In the last couple of articles (Hello Derby.finance, Derby.finance in the DeFi landscape, Derby.finance, the game, Derby.finance, the vaults) we talked about Derby.finance as the layer 2 liquidity optimiser. In this article we will explain how Derby.finance was implemented on multiple chains and layers.

The rise of open blockchains and cryptocurrencies is often compared to the rise of the internet. The early internet was also slow, hard to use and a lot of technical expertise was required to use it. This is also the case with open blockchains today. Where the internet grew to a multi-layered infrastructure called the OSI, we nowadays see the rise of blockchain interoperability and layers on top of primary layer 1 blockchains. Users of today’s internet really don’t care on which layer of the OSI model they connect, which network they’re on or which server they are connected to. All of this is abstracted away from them, in favour of the useability of interactive websites and applications. We expect open blockchains will ultimately follow the same path. That’s why we made Derby.finance completely chain agnostic and fully cross-chain. In this article we will explain what we mean by this and how we did this. First we will give a background on the current state of the cryptocurrency platforms, we will then zoom in on the various cross-chain technologies that are used for interoperability between open blockchains. Lastly we will explain how Derby.finance uses these technologies to create one of the first true cross-chain DeFi applications.

After the launch of Ethereum in 2015 the cryptocurrency sector exploded in number of users, use cases and market capitalisation. A smart contract enabled blockchain like Ethereum is often referred to as a layer 1 smart contract platform. Because Ethereum got so popular, and blockchains are not really meant to scale due to their distributed nature, the price of running programs on Ethereum rose sharply making its use cases somewhat limited again. There are multiple solutions to solve this problem of blockchain scalability. They can roughly be divided into two categories: alternative layer 1 smart contracts that sacrifice some of their decentralisation and security for more scalability (Examples: Binance Smart Chain, Avalanche, Polygon, Fantom) and layer 2 platforms (Examples: Arbitrum, Optimism, ZkSync, Starknet) that execute the bulk of transactions and programs off chain and only occasionally settle these on the layer 1 blockchain (usually Ethereum). Both solutions give rise to a new problem, these networks are still largely unconnected. This hurts composability and fragments liquidity between chains and layers. For example, what is really one of the most powerful features of DeFi applications, their ability to programmatically interact with each other without permission, does not automatically work when we have different layer 1s and layer 2s. Luckily the development of blockchain bridges presents a solution here. Blockchain bridges make it possible to move funds and send data between separate blockchains. Whereas the first generation of bridges were not very secure and hacked a lot, today’s bridging technology is getting a lot better in terms of security and ease of use. We will give a short overview of how blockchain bridges work in the next section, before explaining how Derby.finance utilises these technologies to always follow the best and latest yield trends in DeFi, no matter on what chain or layer they are deployed.

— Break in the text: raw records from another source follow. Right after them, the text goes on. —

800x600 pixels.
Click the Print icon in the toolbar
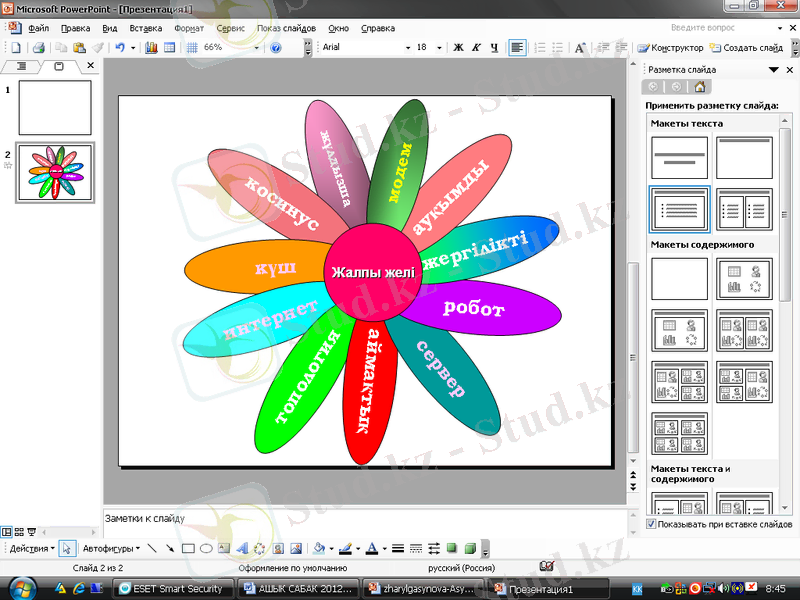pos(38,47)
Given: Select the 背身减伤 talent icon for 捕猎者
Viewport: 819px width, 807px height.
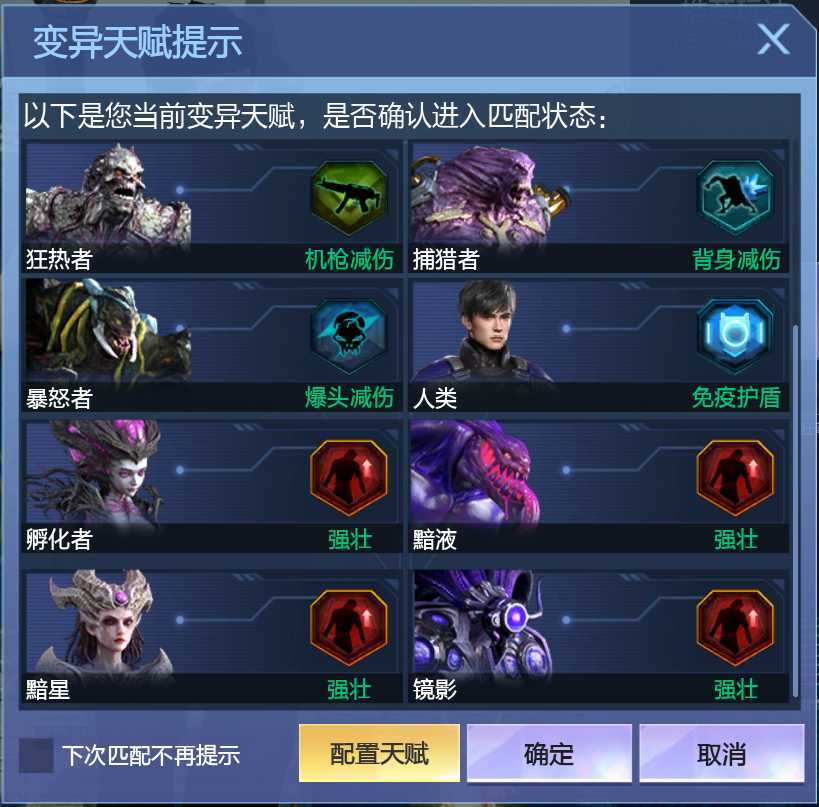Looking at the screenshot, I should [x=735, y=197].
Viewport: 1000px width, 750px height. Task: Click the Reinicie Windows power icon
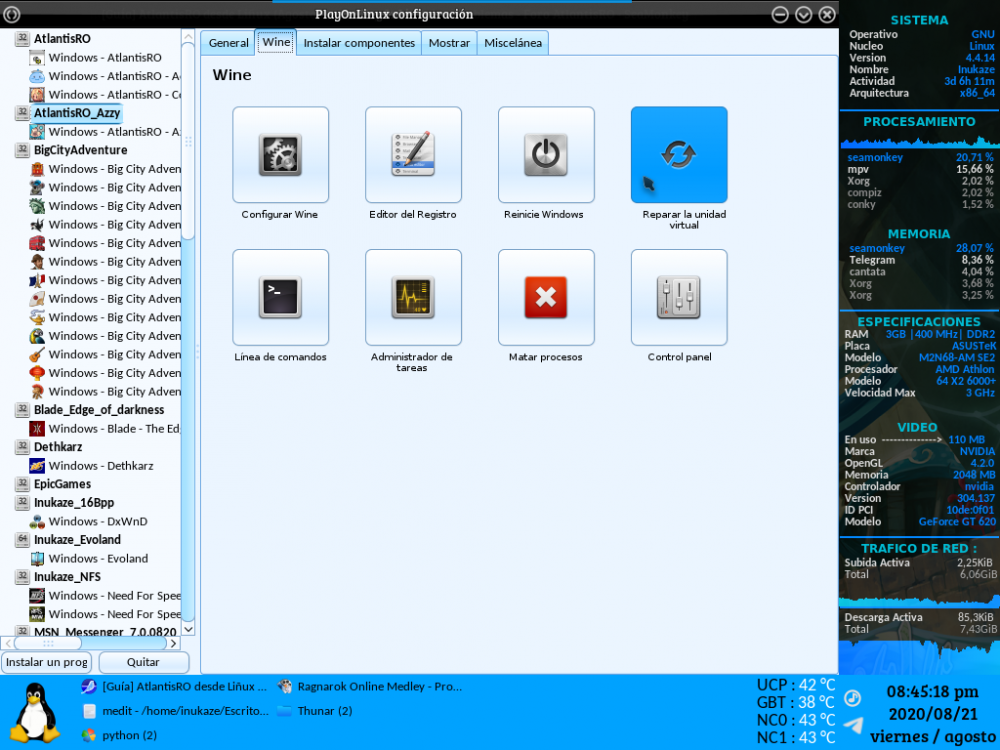(x=546, y=155)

Blockchains are distributed networks of computers, also called nodes, where each node performs a similar set of calculations. The network basically serves as a distributed ledger. With this in mind, try to picture a message that has to be sent from one blockchain to another. This basically means that all nodes in blockchain 1 have to send this message to all nodes in blockchain 2. With each extra blockchain added to this multichain universe this problem gets exponentially harder. Apart from sending messages, one would also want to send value across these blockchains. A token that represents value on one blockchain does usually not represent anything meaningful on another and they are usually just incompatible. This led to the need for so-called blockchain bridges. Intermediary networks of nodes that monitor a set of different blockchains and pass messages and value between them.

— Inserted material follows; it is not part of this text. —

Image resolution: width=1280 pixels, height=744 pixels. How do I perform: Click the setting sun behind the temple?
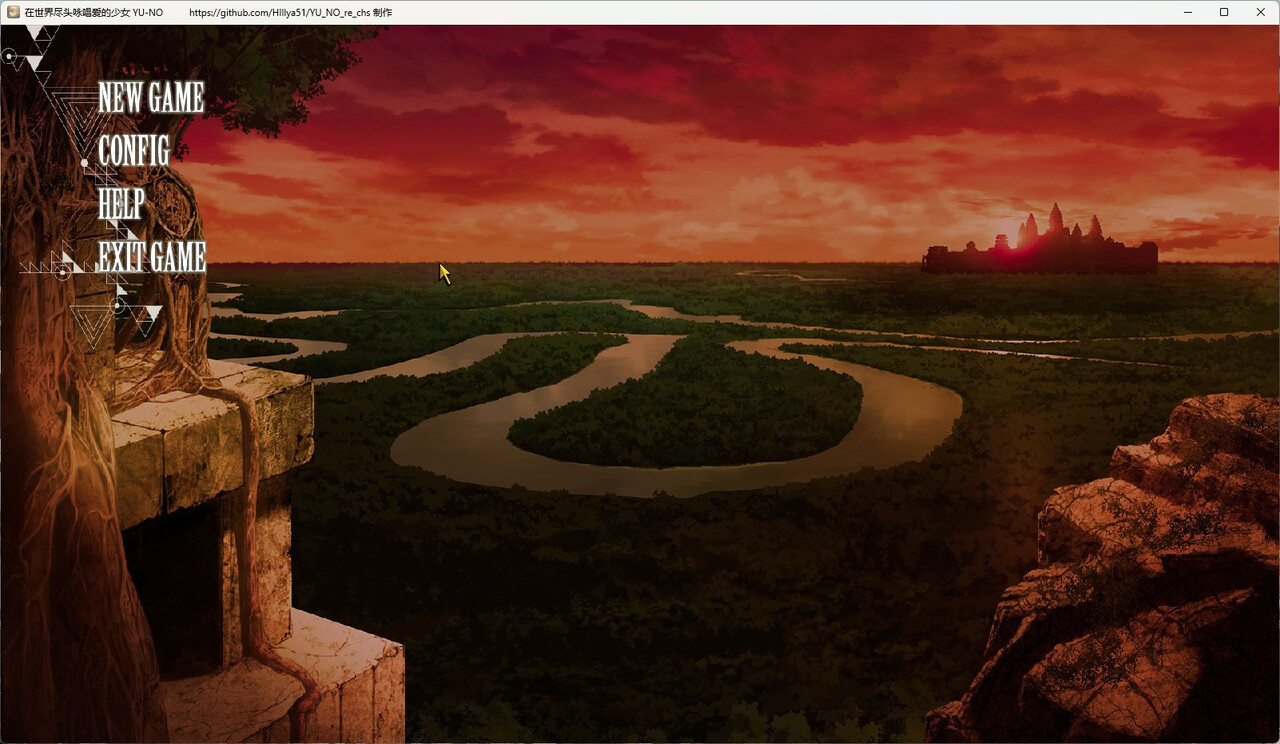1005,240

The first generation of blockchain bridges (e.g. Wormhole) usually combined the functionality of sending funds and messages into one protocol. Funds were usually sent between blockchains by following the so-called “mint-and-burn” mechanism. For example, an Ether gets locked on Ethereum to a predefined contract, an intermediary network observes this and mints a token representing this Ether on another blockchain. We call this token a wrapped token. The other way around the wrapped token gets “burned” on the other blockchain and the Ether on Ethereum gets released again from the smart contract.

The problem with the first generation of blockchain bridges is that they were not thrustless. With that we mean that the intermediary network could steal funds by misbehaving, i.e. send wrong messages between nodes or an attacker was able to impersonate the intermediary network nodes and unlock the locked Ethers.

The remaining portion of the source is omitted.